Kinder und Jugendliche, die Lernschwierigkeiten haben, können schnell durchs Raster fallen. Sie erleben ständig Misserfolg, werden unsicher und Lern-/Hausaufgaben werden zu unüberwindbaren Hürden. Häufig sehen diese Kinder und Jugendlichen nur das, was sie nicht können. Diesen Teufelskreis gilt es zu durchbrechen.

Liebe Frau Job. Seit 5 Jahren sind Sie Leiterin der zwei Duden Institute für Lerntherapie in Magdeburg. Schildern Sie bitte kurz, was die grundlegenden Aufgaben des Duden Instituts sind.
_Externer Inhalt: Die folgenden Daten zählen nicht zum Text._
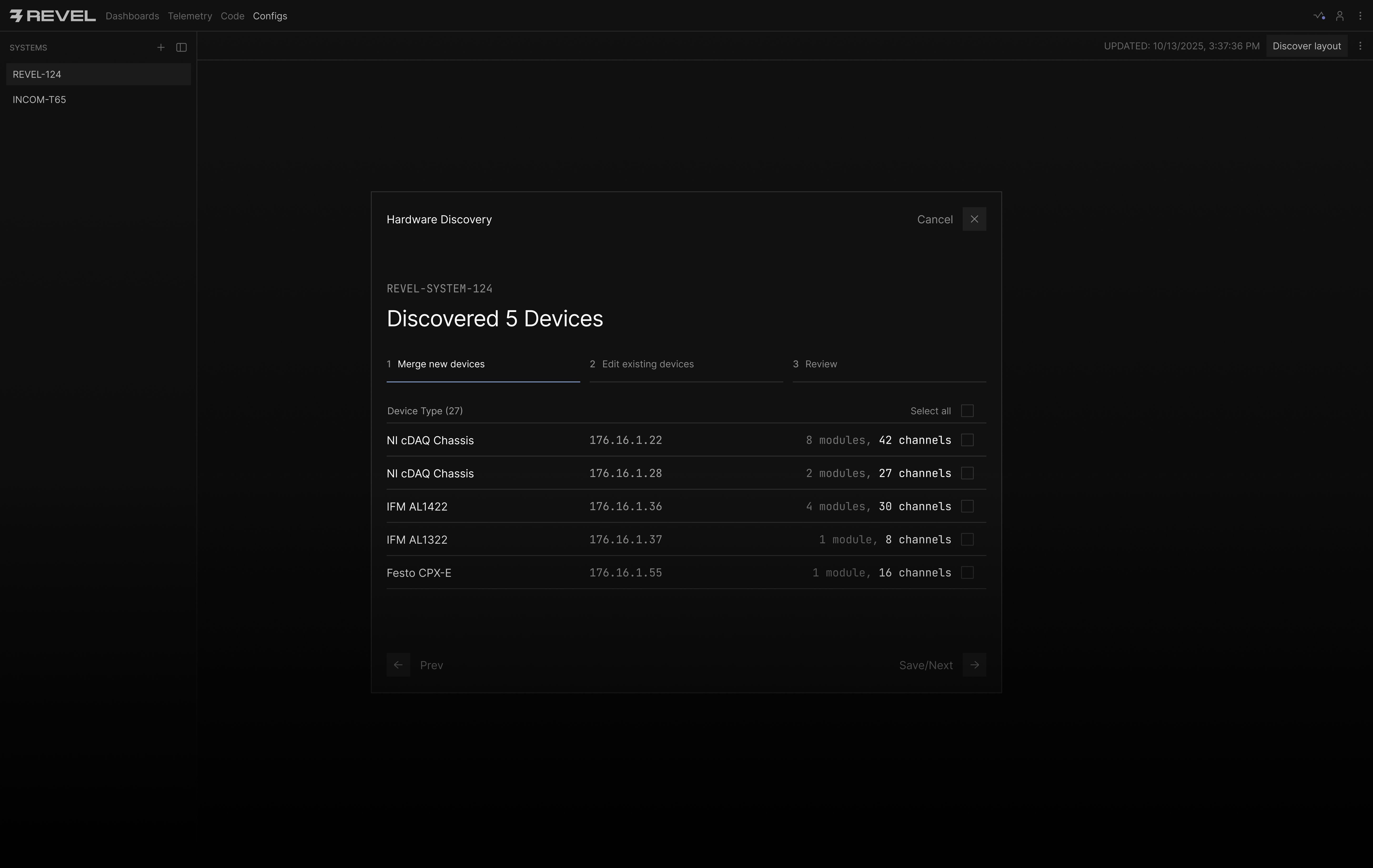Click the Prev left arrow button

(x=398, y=665)
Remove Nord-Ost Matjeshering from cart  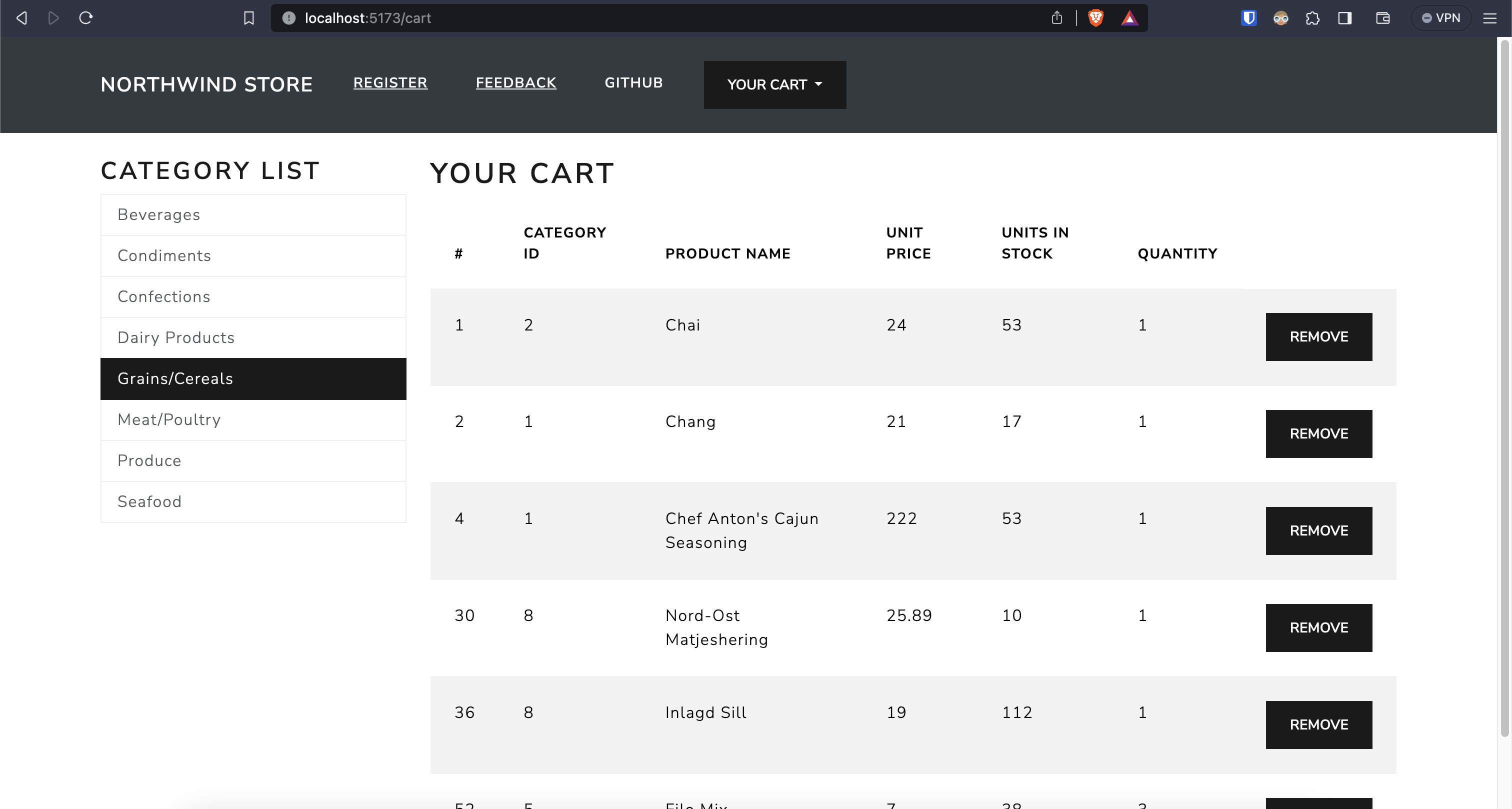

Unsere Arbeit zielt darauf ab, Kindern und Jugendlichen mit Lernschwierigkeiten zu helfen, ihre Fähigkeiten zu verbessern und erfolgreich zu lernen. Die Hauptaufgabe besteht darin, individuelle Lernprobleme zu identifizieren, zu verstehen und geeignete Strategien und Interventionen bereitzustellen, um diese Probleme zu überwinden. Dies kann die Arbeit an verschiedenen Bereichen umfassen, wie Lesen, Schreiben, Rechnen, Problemlösen, Konzentration oder Organisation. Lerntherapie beinhaltet oft eine Kombination aus pädagogischen, psychologischen und anderen therapeutischen Ansätzen, um den Lernenden ganzheitlich zu unterstützen.

Wie unterscheidet sich Lerntherapie von anderen Formen der Bildungsunterstützung, wie z. B. Nachhilfe?

Lerntherapie und Nachhilfe haben zwar ähnliche Ziele, aber sie unterscheiden sich in ihren Ansätzen, Zielgruppen und Methoden. Nachhilfe kann für Schülerinnen und Schüler mit allgemeinen Schwierigkeiten in einem bestimmten Fach oder zur Verbesserung ihrer Noten in der Schule angeboten werden. Somit erzielt man kurzfristige Erfolge für bspw. einen Test/Klassenarbeit. Generell wird am aktuellen Schulstoff gearbeitet oder kleinere Wissenslücken geschlossen. Lerntherapie richtet sich an Personen mit spezifischen Lernschwierigkeiten, wie z. B. Lese-Rechtschreib-Schwäche (Legasthenie), Rechenschwäche (Dyskalkulie), Aufmerksamkeitsdefizit-Hyperaktivitätsstörung (ADHS) oder anderen Lernstörungen. In der Lerntherapie konzentrieren wir uns darauf, die zugrunde liegenden Ursachen von Lernschwierigkeiten zu identifizieren und zu behandeln, um langfristige Verbesserungen im Lernprozess zu erreichen. Was sich früher oder später auch auf den Regelunterricht in der Schule auswirkt!
Grundsätzlich arbeiten wir unabhängig vom Lernstoff. Ich denke, das ist der größte Unterschied. Wir erarbeiten kleinschrittig und unter Berücksichtigung der individuellen Voraussetzungen, mit dem Kind /Jugendlichen Strategien, sodass die Defizite aufgearbeitet werden.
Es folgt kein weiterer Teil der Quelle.